A HAMPSHIRE filtration company has announced plans for a new £3.5m base, which looks set to create up to 50 jobs.

Porvair Filtration Group has secured a premises in New Milton as it looks to consolidate its industrial process business on to one site.

The company currently employs nearly 50 staff across separate units in the town, but the new building would bring these under one roof.

More staff will also be brought over to the 42,000sq ft premises when Porvair moves its microfiltration business from Segensworth to the new building next year.

As well as integrating Porvair’s industrial processes operations, the strategic move will provide further capacity at Segensworth to support the company’s growth plans in the aerospace market.

The hope is to grow the New Milton part of the business by £1m a year, bringing new jobs.

It is expected that the move, which is part of ongoing expansion plans, will create some 50 jobs, a spokesman said.

The firm, which has supplied the process industry with performance-driven filtration equipment for more than 25 years, currently employs nearly 50 people at its New Milton sites and 240 at Segensworth.

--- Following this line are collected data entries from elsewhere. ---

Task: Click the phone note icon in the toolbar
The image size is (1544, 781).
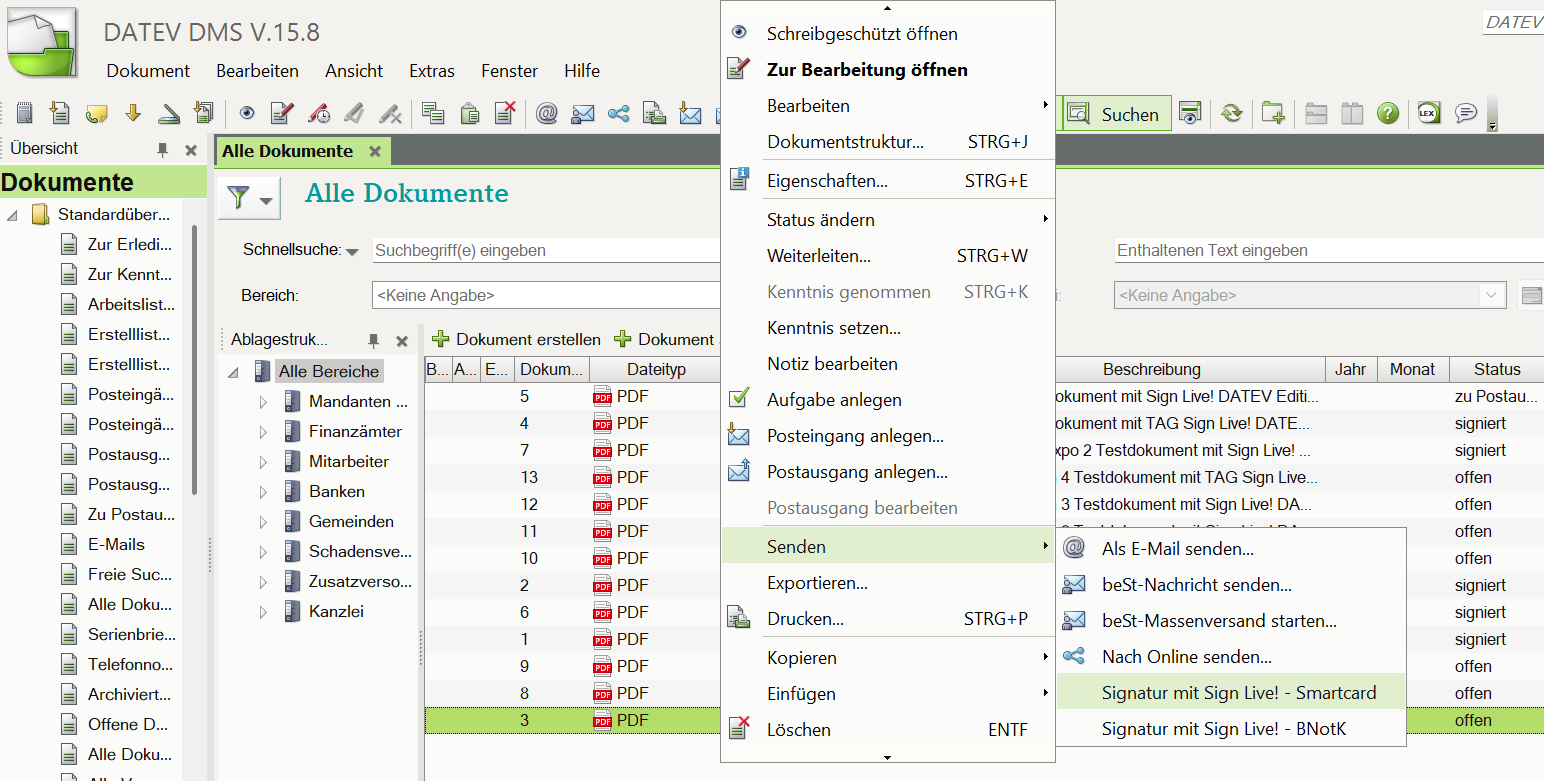Action: pos(96,113)
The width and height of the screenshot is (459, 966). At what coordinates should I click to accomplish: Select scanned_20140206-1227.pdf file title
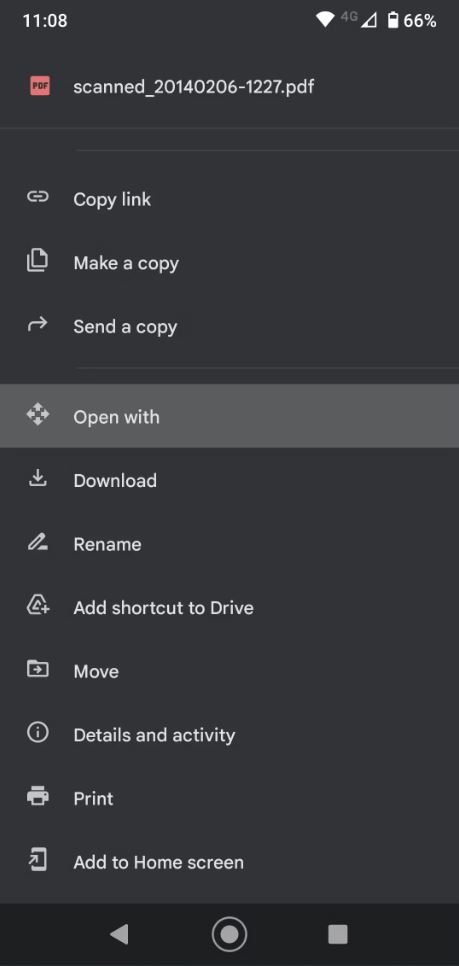point(193,87)
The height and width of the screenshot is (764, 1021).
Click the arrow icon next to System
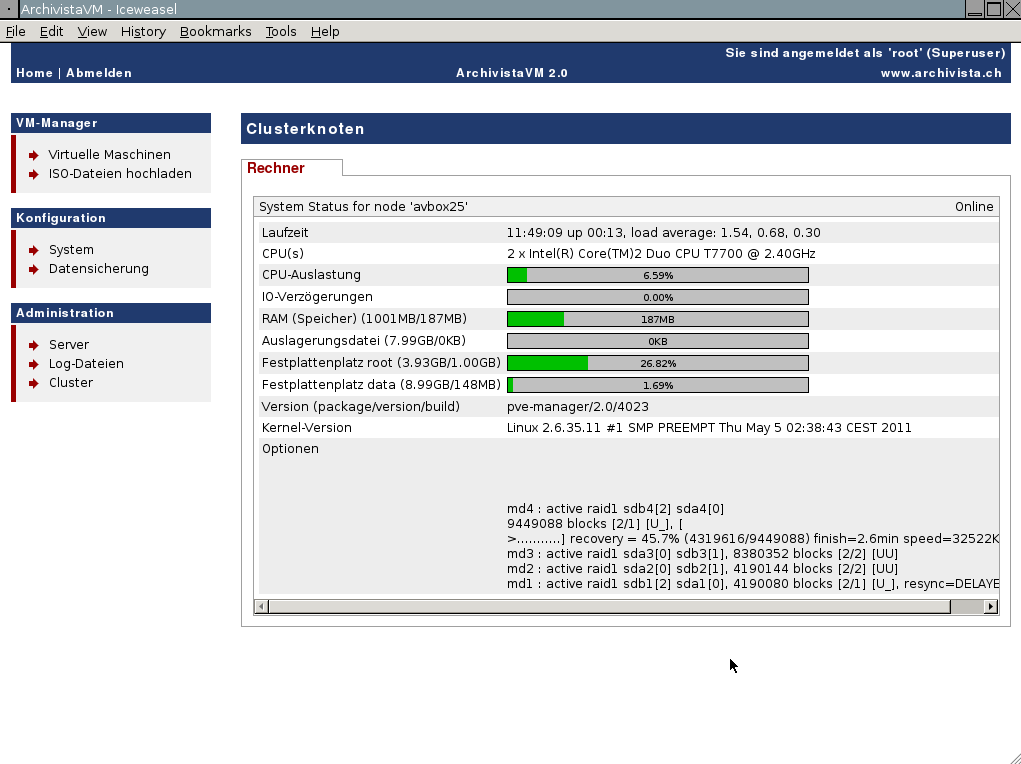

It will spend a total of £3.5m on purchasing and fitting out the building and intends to turn it into a cutting edge facility with £300,000 in clean room technology.

Porvair, which has its headquarters in Norfolk, manufactures in both the UK and USA and has an extensive network of offices and distributes throughout the world. Finance director David Mellor said he expected the new integrated base to increase overall capacity within the group, allowing growth across the business and giving a platform for further expansion.

He said: “By bringing our industrial processes business into one integrated site, our objective will be to increase efficiency and ensure our customers benefit from market leading innovation in process and filtration.

“We are looking at growth of £1m per year in this sector and this investment will be a huge step towards realising that.”

He added that the new building would improve customer service by providing a more “structured, cohesive and centralised base”.